FRANKFURT (Reuters) - Volkswagen AG (VOWG_p.DE) and its former chief executive have asked a U.S. federal judge in California to dismiss lawsuits filed by American investors accusing the German automaker of deception involving its cheating on diesel emissions tests.
VW late on Monday filed court papers asking U.S. District Judge Charles Breyer in San Francisco to throw out a class action securities complaint led by the Arkansas State Highway Employees’ Retirement System and the Miami police pension fund, saying the matter should not be heard in a U.S. court.
Lawyers for former CEO Martin Winterkorn, who resigned after the company admitted the cheating last year, and current VW brand chief Herbert Diess filed separate motions also asking the judge to dismiss the litigation.

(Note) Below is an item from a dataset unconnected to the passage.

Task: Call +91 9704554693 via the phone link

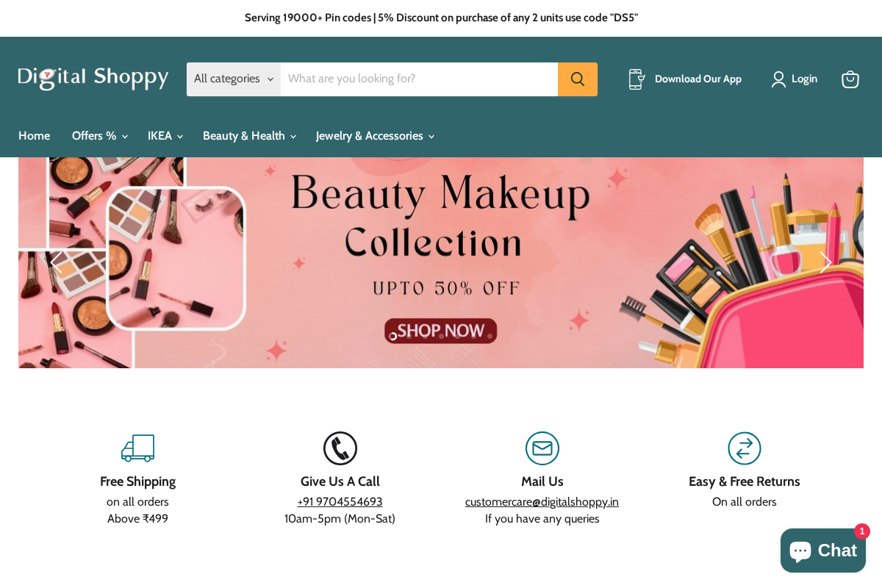Action: pyautogui.click(x=340, y=501)
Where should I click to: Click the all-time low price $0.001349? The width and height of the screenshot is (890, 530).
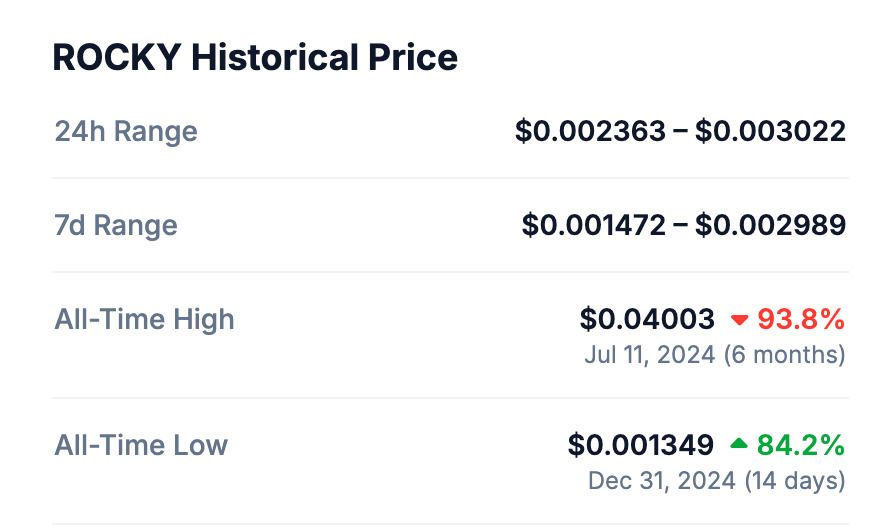pos(641,445)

“Volkswagen believes that the consolidated securities class action complaint is without merit. The plaintiffs do not satisfy the basic elements of a U.S. securities claim and, in any event, this action challenging Volkswagen’s investor disclosures, issued in Germany, does not belong in a U.S. court,” Volkswagen spokesman Pietro Zollino said.
Breyer is set to hold a hearing on the motions on Dec. 16.
VW last September admitted using sophisticated secret software in its cars to cheat exhaust emissions tests, with millions of vehicles worldwide affected. The “Dieselgate” scandal has harmed VW’s business and reputation and cost the world’s No. 2 automaker billions of dollars.
The U.S. investor lawsuits accuse Volkswagen of deception for failing to inform investors in a timely manner about cheating emissions tests in the United States by installing improper software that deactivated pollution controls. They contend the deception led to steep investment losses.
Winterkorn’s lawyers said any claims should be heard in Germany and that he had nothing to do with statements about diesel vehicles made by VW’s U.S. unit.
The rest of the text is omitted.